Dinlerin dünya üzerinde yaygın olduğu açık seçik bir olgu görünüyor aslında.

Örneğin, Türkiye’nin %98’i Müslümandır deniyor. Bu bilginin dayanağına baktığımızda, herhangi bir istatistiğe dayanmaz. Zaten doğuştan nüfus cüzdanında din hanesine direkt Müslüman yazılır.

Ancak dayansaydı bile, herhalde, Müslüman bir kökten geldiği halde, dini reddetmiş insan sayısı çok da fazla olmazdı sanırım. Benzer durum başka ülkeler için de geçerlidir.

Tüm dünyada şuanda ve geçmişten beri dinlerin çok fazla yaygın olduğunu ve çok popüler olduğu söylenebilir.

Diğer yandan ise sağduyusal, düşünsel ve bilimsel akıl için, gerek Tanrı, gerekse ona dayanan dinler ve peygamberler, sadece ve sadece öznel inançlardır. Nesnel geçerlilikleri yoktur. Düşünsel ya da felsefi akıl için, teolojik argümanların içi boştur, yine bilimsel akıl için ise dünyadaki tüm her şey bilimsel akıl ile izah edilebilir, temellendirilebilir ve çürütülebilir ya da doğrulanabilir ve yanlışlanabilir.

Soru bu çelişkiden ortaya çıkar. Peki, denir, düşünsel, bilimsel ve sağduyusal akıl için geçersiz olan bir kabuller bütünü, nasıl oluyor da, dünyadaki insanların çoğu tarafından hem geçmişte hem de şimdi kabul görüyor?
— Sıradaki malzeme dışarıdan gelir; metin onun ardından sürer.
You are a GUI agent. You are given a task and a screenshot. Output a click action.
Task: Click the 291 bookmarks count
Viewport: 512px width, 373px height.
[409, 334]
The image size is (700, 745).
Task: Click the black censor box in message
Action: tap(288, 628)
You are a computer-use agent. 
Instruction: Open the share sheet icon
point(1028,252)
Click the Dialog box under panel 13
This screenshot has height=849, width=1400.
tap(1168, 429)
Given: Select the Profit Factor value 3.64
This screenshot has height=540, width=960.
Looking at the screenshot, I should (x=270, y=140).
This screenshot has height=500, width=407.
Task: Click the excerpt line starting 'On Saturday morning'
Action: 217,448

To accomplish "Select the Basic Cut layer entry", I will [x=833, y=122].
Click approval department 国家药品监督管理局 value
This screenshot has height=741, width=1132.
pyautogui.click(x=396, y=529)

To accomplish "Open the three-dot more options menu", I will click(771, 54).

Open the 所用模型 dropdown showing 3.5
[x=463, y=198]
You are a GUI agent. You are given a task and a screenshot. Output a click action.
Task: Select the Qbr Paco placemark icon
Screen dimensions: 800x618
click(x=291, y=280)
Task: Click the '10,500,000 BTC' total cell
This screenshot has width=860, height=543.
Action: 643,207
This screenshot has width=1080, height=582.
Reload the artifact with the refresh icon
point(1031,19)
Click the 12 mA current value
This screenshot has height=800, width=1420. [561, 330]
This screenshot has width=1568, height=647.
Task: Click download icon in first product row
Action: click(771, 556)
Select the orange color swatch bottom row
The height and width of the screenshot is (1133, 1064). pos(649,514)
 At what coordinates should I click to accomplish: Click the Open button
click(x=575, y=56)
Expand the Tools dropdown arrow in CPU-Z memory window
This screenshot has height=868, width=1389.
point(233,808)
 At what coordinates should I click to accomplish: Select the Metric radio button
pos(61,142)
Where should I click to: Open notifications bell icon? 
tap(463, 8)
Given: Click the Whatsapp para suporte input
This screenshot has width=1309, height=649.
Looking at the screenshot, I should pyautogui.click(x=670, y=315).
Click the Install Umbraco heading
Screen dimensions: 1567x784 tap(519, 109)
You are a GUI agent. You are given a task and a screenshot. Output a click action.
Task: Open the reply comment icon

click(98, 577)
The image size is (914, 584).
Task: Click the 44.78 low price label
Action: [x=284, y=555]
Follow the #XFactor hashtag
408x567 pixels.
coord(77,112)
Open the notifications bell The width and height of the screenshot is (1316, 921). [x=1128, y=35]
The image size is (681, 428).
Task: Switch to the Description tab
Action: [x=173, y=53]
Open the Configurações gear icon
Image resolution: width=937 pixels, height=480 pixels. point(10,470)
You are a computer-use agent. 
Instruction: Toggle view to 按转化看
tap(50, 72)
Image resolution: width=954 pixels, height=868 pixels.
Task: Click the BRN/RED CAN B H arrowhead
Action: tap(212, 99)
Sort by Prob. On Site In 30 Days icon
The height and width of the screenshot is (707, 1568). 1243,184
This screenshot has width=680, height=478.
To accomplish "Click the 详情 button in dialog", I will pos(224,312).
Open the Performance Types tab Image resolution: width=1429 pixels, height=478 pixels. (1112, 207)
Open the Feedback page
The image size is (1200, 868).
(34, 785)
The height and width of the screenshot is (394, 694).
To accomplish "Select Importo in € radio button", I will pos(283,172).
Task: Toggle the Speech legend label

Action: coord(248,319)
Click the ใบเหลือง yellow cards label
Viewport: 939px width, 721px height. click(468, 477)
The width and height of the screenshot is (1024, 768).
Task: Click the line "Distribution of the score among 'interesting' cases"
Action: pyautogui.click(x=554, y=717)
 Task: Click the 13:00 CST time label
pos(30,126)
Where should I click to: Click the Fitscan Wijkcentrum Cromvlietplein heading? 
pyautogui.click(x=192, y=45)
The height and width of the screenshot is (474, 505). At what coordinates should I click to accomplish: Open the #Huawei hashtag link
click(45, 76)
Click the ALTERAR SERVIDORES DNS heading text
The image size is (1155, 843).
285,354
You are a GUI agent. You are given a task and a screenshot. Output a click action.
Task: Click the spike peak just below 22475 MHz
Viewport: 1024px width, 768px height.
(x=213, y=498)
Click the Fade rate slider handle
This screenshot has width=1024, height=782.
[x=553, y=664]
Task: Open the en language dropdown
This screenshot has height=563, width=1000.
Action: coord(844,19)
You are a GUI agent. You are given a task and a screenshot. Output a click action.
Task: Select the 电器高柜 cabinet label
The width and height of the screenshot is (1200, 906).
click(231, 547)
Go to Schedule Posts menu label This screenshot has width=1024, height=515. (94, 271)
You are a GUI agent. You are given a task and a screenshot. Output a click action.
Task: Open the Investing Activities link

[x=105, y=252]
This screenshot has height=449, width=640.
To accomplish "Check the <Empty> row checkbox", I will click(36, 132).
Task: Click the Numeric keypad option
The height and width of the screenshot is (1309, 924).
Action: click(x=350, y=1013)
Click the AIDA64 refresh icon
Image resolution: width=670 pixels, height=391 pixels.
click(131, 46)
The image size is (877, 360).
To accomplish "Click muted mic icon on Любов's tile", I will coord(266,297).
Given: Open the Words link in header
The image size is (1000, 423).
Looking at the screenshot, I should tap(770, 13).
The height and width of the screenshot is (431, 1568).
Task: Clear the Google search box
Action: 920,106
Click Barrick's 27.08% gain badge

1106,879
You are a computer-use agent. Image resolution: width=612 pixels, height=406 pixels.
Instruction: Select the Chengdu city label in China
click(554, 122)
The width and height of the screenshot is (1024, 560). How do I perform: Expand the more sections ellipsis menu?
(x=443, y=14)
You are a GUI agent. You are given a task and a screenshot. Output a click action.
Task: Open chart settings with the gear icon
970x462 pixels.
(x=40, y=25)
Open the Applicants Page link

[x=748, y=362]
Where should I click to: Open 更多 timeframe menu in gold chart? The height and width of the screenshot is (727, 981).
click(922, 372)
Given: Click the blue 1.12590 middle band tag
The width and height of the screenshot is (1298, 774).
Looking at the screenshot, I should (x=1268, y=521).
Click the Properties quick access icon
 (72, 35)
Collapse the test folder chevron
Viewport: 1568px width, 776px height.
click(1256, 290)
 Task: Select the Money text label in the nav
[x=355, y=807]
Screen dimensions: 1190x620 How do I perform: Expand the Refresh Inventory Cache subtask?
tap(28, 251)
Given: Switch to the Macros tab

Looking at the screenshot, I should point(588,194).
Buna iki tane ucuz cevap verilebilir. Verelim ve geçelim: Birincisi şudur; bu kadar insan gerçekleri görmekten aciz ve uzak, o yüzden körü körüne inanıp gidiyorlar.

İkinci cevap ise bu soruyu sorana sorulacak bir sorudur. Madem tüm dünyada şimdi ve geçmişte bu kadar insan dinlere inanç duyuyor, o halde doğru olan budur, herkes akılsız da bir tek sen mi akıllısın?

&

Bu iki cevap da geçersizdir.

Bir düşünürün şöyle bir lafı vardır. “Bu dünya mümkün dünyaların en iyisidir,” der. O bunu, Tanrı kanıtlaması için yapar. Yani ona göre, Tanrı mükemmel iyidir ve o bu dünyayı yarattıysa, demek ki, en iyi olan budur, demeye getirir. Bendeniz, bir Tanrı kanıtlaması olarak, bu sözü bu anlamıyla tamamıyla uydurmasyon olarak görsem de, doğru bir tarafı olduğunu başka açılardan düşünmüşümdür. Şöyle ki, doğanın bir dengesi, uyumu, ahengi olduğu kaçınılmaz. (Biz aslında onun bir ürünü olduğumuz için onu öyle görmeye yapılıyız. Ama bazı kolayca dincistler, bunu bize dışsal bir şeymiş gibi algılayıp bu kadar ahengin bir Tanrı’nın var olduğuna kanıt diye düşünürler) Böyle bir ahenk ister istemez, belli bir anda dünyada var olup biten şeyin aslında o an için olabilir olan şey olmasından başka bir şey değildir.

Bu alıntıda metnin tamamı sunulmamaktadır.